Tais informações são um indício que vivemos em uma civilização que (ainda) alterna entre a histeria movida à boataria (fomentação de rivalidade, orgulho e intolerância) e frieza movida a base de ignorância ou ganância. Isto é evidente fora da política, em setores como o mercado e a religião, por exemplo: 
Trabalhadores não se enxergam como uma classe há anos: Vivemos na era da auto exploração induzida principalmente por empresários de grandes corporações e eventuais empresas de médio porte sob discursos de produtividade e meritocracia; (para mais esclarecimentos sobre este assunto recomendo a leitura do livro "A Sociedade do Cansaço" de Byung Chul Han.) 
Muitos religiosos não desenvolvem espiritualidade alguma: São pessoas manipuladas por líderes religiosos (pastores ou padres conservadores) gananciosos que propagam discursos de intolerância, rivalidade e conseqüentemente espalham medo e ignorância. As religiões cristãs que são dominantes em países americanos como o Brasil, desde meados do século XVI, foram inundadas por sensacionalismo após o desenvolvimento das mídias de massa e digitais. Não se trata de poucos líderes religiosos enriquecidos manipulando as massas como ocorria nas eras medievais e coloniais: Se trata de descaracterizar o próprio cristianismo, distorcendo e abandonando os ensinamentos centrais de amor a Deus (ao Todo) e de amor ao próximo (a todas pessoas). 
 Isto sem contar as classes militares como a polícia e o exército tomados por um número crescente de ações violentas (sem entendimento da sociedade, sem inteligência investigativa e sem capturar os maiores traficantes de produtos ilegais no país), tomados pelo abandono das funções originais (de proteger a maioria da população, que é pobre) por intromissões na política (colaborando com uma política policialesca e com punitivismo). 
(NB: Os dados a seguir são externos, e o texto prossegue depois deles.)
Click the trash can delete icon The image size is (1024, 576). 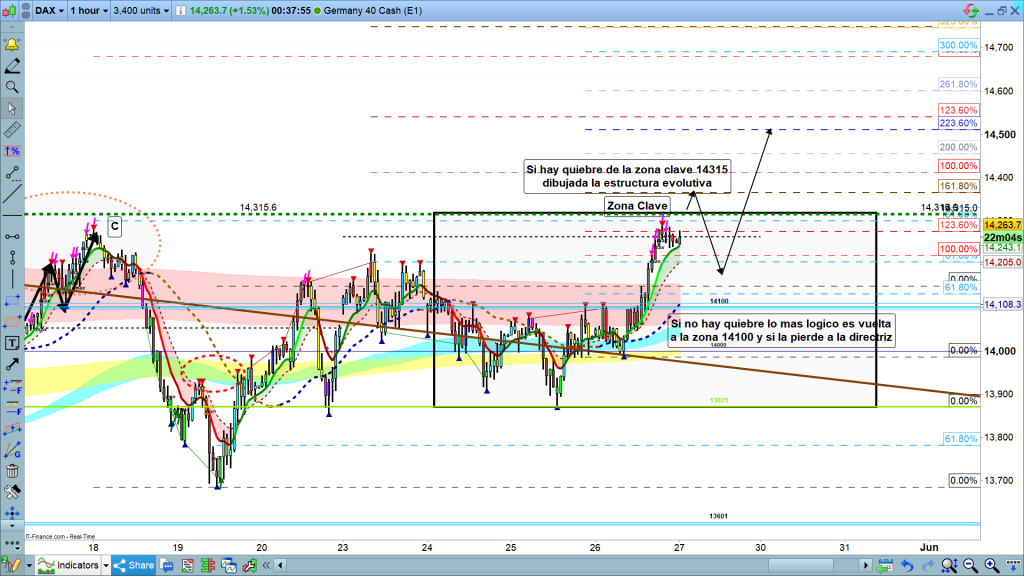click(x=12, y=471)
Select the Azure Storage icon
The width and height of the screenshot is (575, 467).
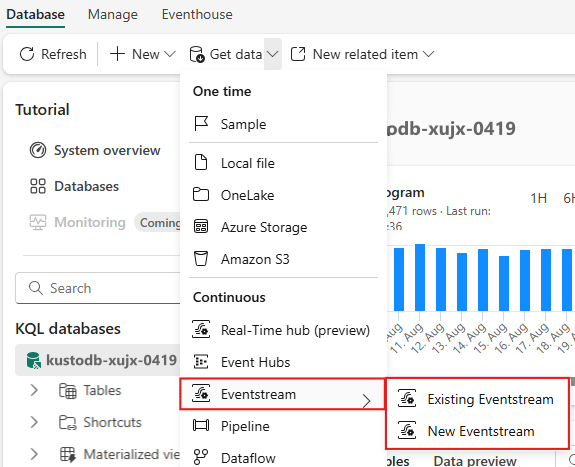(x=201, y=227)
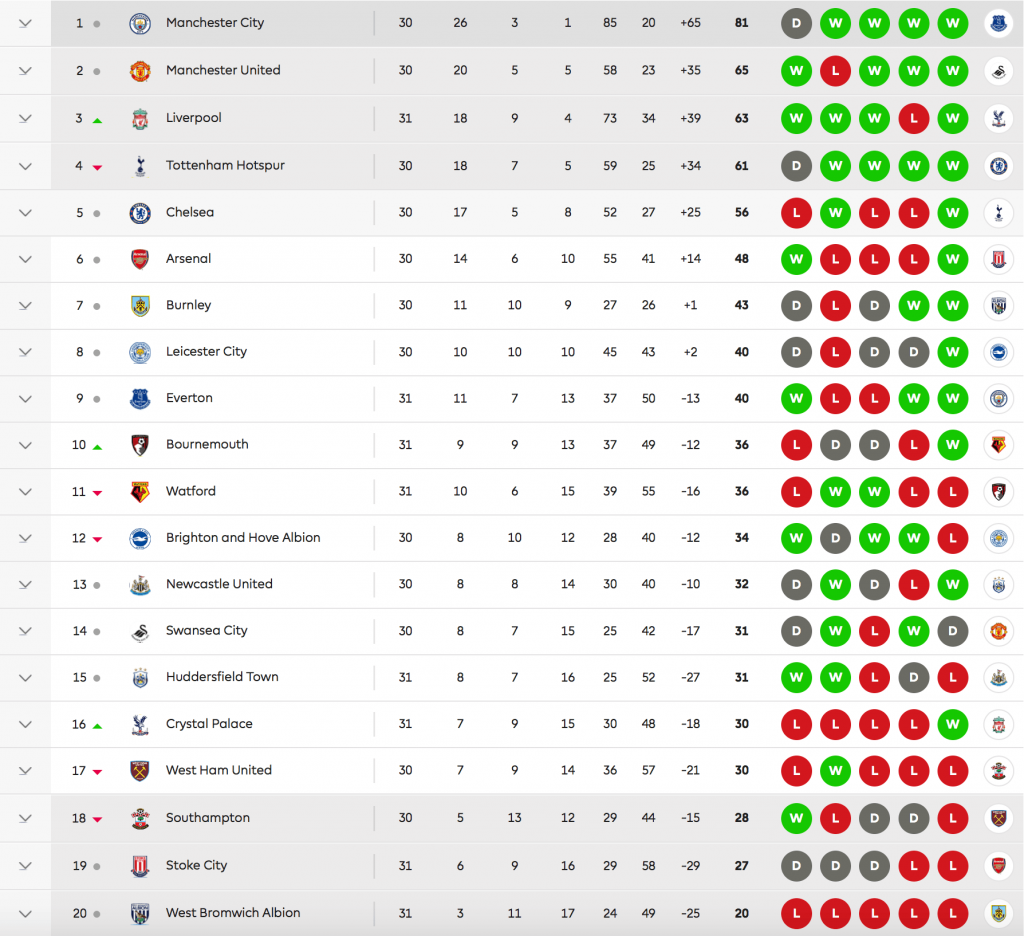The height and width of the screenshot is (936, 1024).
Task: Click Crystal Palace club crest
Action: pyautogui.click(x=140, y=724)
Tais discursos e ideologias (meritocrática, fundamentalista e/ou punitivista) são aceitas pelas pessoas porque elas têm algum espaço "na mente". Este espaço pode ser mais intelectual/ racional surgindo como uma forma de desconhecimento (seja por falta de oportunidade de estudo, por opção de estudar pouco ou nada etc), ou pode ser mais "emocional" (referente aos sentimentos) como algum vazio afetivo ou existencial. Na verdade os discursos nocivos podem ser assimilados pelo fato das pessoas terem ambos espaços (desconhecimento e vazios afetivos/ existenciais). 
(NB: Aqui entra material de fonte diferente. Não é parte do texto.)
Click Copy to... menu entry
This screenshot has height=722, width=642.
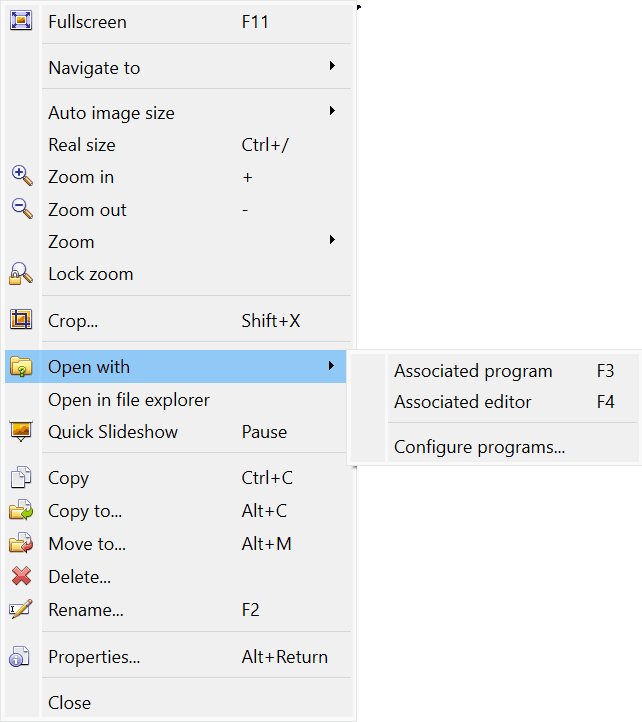coord(85,511)
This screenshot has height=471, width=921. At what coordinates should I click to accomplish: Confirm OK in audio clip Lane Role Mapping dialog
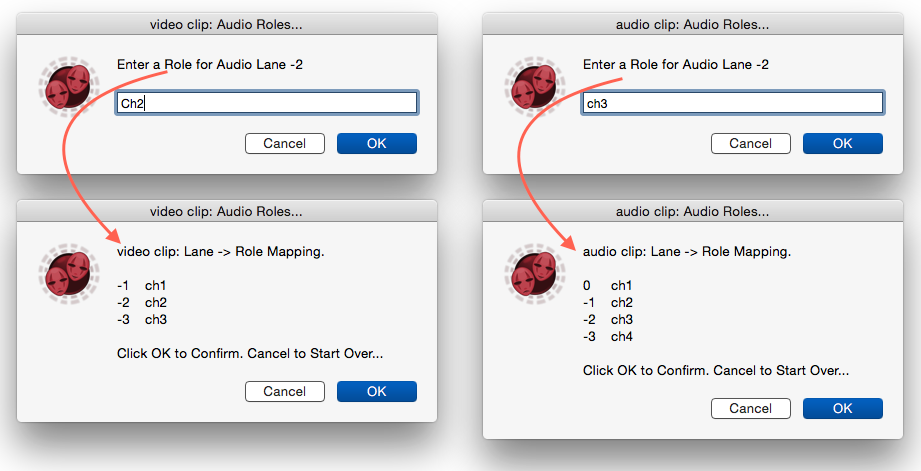[x=843, y=408]
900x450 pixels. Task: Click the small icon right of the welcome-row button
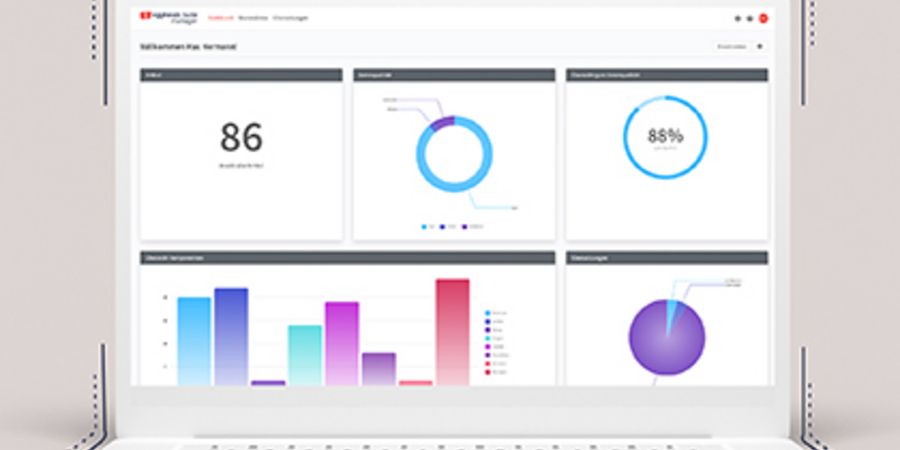pyautogui.click(x=759, y=46)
Eu não tenho uma mensagem mágica que fará as pessoas a se tornarem mais empáticas, estudiosas, colaborativas ou unidas. Mas tenho esperança de que um dia, de alguma forma, nós aprenderemos a importância destas posturas e virtudes como sociedade (seja a nação ou a raça humana de todo planeta). Seja por caminhos com mais sofrimentos ou com menos sofrimentos.